_Supplied records_
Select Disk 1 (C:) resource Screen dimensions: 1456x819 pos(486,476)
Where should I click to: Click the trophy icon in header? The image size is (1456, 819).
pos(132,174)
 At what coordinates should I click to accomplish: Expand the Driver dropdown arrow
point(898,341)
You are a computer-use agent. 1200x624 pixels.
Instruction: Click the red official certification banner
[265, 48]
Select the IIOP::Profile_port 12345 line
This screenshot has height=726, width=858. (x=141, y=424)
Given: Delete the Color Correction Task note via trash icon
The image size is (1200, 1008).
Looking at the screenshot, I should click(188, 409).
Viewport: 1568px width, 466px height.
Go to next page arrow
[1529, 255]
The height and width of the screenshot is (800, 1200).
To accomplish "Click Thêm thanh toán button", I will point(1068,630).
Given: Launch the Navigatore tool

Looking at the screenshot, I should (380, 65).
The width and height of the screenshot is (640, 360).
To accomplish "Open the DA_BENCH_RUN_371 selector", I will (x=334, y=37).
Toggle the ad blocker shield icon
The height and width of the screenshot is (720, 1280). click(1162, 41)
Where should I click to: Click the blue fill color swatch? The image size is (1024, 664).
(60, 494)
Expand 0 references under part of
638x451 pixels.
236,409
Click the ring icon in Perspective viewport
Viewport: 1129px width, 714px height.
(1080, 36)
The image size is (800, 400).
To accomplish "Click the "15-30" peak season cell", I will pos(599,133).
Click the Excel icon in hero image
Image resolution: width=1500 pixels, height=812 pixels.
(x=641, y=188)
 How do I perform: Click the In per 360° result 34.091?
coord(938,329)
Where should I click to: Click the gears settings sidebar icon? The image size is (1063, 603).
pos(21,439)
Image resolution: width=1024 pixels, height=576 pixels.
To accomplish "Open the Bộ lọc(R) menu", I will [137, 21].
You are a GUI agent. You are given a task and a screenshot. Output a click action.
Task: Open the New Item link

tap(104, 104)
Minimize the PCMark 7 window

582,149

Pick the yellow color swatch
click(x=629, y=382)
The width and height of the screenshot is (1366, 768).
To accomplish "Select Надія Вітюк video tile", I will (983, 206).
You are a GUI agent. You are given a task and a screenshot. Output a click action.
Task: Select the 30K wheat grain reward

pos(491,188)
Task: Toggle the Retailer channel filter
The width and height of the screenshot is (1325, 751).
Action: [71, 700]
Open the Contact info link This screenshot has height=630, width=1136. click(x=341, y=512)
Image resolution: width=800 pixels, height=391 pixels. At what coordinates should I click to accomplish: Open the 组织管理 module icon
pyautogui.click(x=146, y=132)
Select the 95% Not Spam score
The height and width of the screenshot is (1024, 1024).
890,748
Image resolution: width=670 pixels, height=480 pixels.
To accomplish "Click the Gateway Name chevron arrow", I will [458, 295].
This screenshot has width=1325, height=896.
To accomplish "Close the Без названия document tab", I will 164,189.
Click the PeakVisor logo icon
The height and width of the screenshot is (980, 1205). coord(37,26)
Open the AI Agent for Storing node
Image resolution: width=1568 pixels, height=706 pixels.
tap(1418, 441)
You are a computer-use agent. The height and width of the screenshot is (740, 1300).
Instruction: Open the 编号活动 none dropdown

_About this exercise_
Starting with the first line above and ending with the line that holds "Given: Delete the", restate each line word for word and add nothing else.

_The completed task_
Select Disk 1 (C:) resource Screen dimensions: 1456x819 pos(486,476)
Where should I click to: Click the trophy icon in header? The image size is (1456, 819).
pos(132,174)
 At what coordinates should I click to accomplish: Expand the Driver dropdown arrow
point(898,341)
You are a computer-use agent. 1200x624 pixels.
Instruction: Click the red official certification banner
[265, 48]
Select the IIOP::Profile_port 12345 line
This screenshot has height=726, width=858. (x=141, y=424)
Given: Delete the Color Correction Task note via trash icon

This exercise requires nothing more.